++++ Excerpt provided ++++

We operate an inventory forecasting company, inventoro.com. We forecast future sales of clients based on their historical data with high accuracy. And we see the needs for cash. We live the struggles of retail SMEs from a very close perspective, something that has been bothering us for a long time, and something we aren’t alone in.
Disruptive financing startups have quickly emerged. We chose Flowpay.io as our partner and they now run our pilot, giving our clients easy access to funding.
The principle of our partnership is simple. Our AI predicts our clients’ future sales and values the perfect amount of inventory that needs to be ordered from suppliers to match consumer demand. This places a very exact, very business-associated price tag on the financing needs of our clients. We share this data, upon the client’s consent, with Flowpay.io. They plug this data into their learning algorithms and within minutes create a one-click offer directly to our clients. If they agree, they receive cash within the next 24 hours, just like financing should really work for anyone.
Disruptive data-driven startups emerge everywhere. We are at the forefront of a financing revolution for SME companies. Wayflyer.com is already an established data-driven financing startup with over half a billion USD in e-commerce business funding. They naturally saw an opportunity in inventory planning and the associated financing and started their own inventory management services earlier this year.
Data-driven fast and easy access to cash will become the norm. It is tailored, it is unbiased and it is low risk for the financing institution if the data source is rich. Access to data-driven financing is associated with access to super-IT, which takes us to our last point.

++++

## [What you need to do]
A: Pull out the stretch from "The principle of" through "work for anyone." in the inventory financing text, copying it word for word.
B: Name every website address that appears in the inventory financing text.

++++ Raw data ++++

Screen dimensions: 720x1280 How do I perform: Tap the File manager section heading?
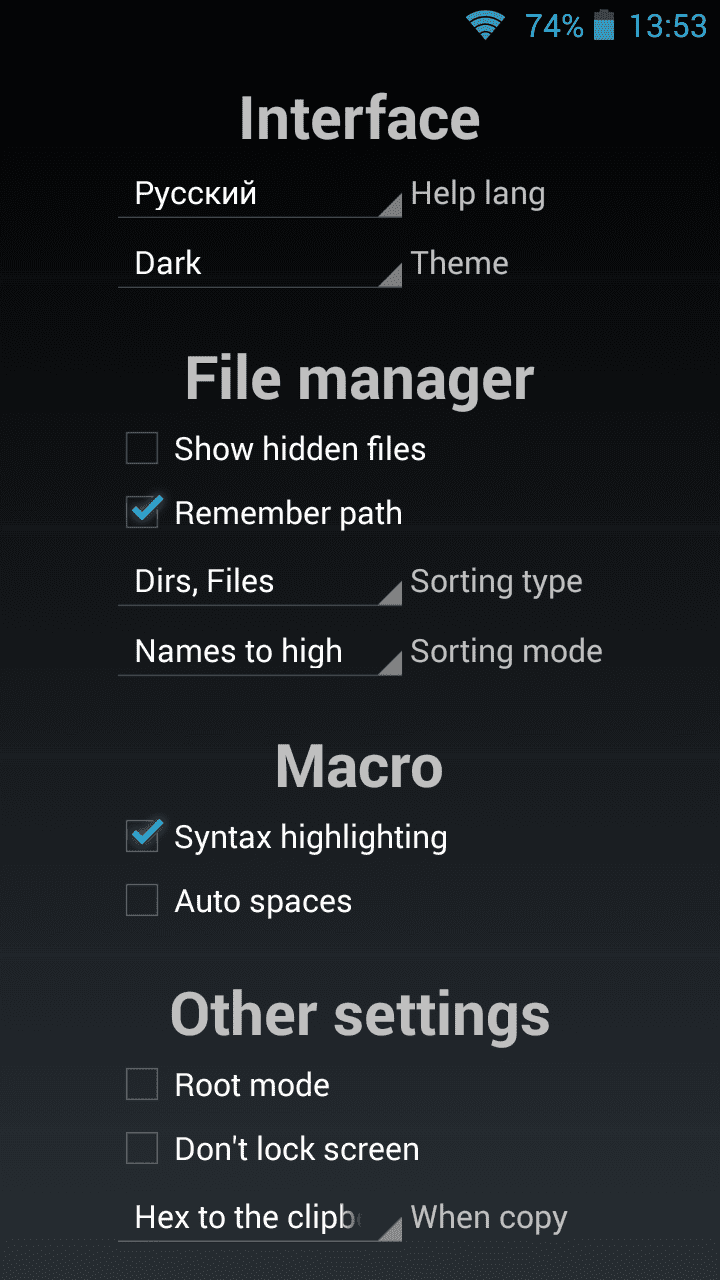360,380
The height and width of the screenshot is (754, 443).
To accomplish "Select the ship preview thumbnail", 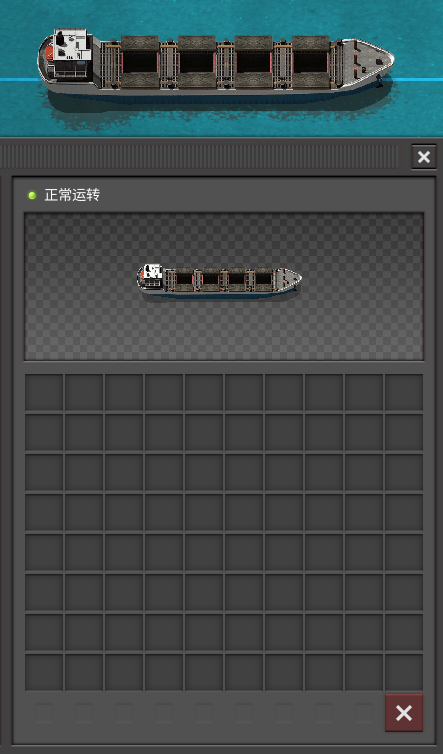I will click(219, 284).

++++

## [Answers below]
A:
The principle of our partnership is simple. Our AI predicts our clients’ future sales and values the perfect amount of inventory that needs to be ordered from suppliers to match consumer demand. This places a very exact, very business-associated price tag on the financing needs of our clients. We share this data, upon the client’s consent, with Flowpay.io. They plug this data into their learning algorithms and within minutes create a one-click offer directly to our clients. If they agree, they receive cash within the next 24 hours, just like financing should really work for anyone.

B:
inventoro.com
Flowpay.io
Wayflyer.com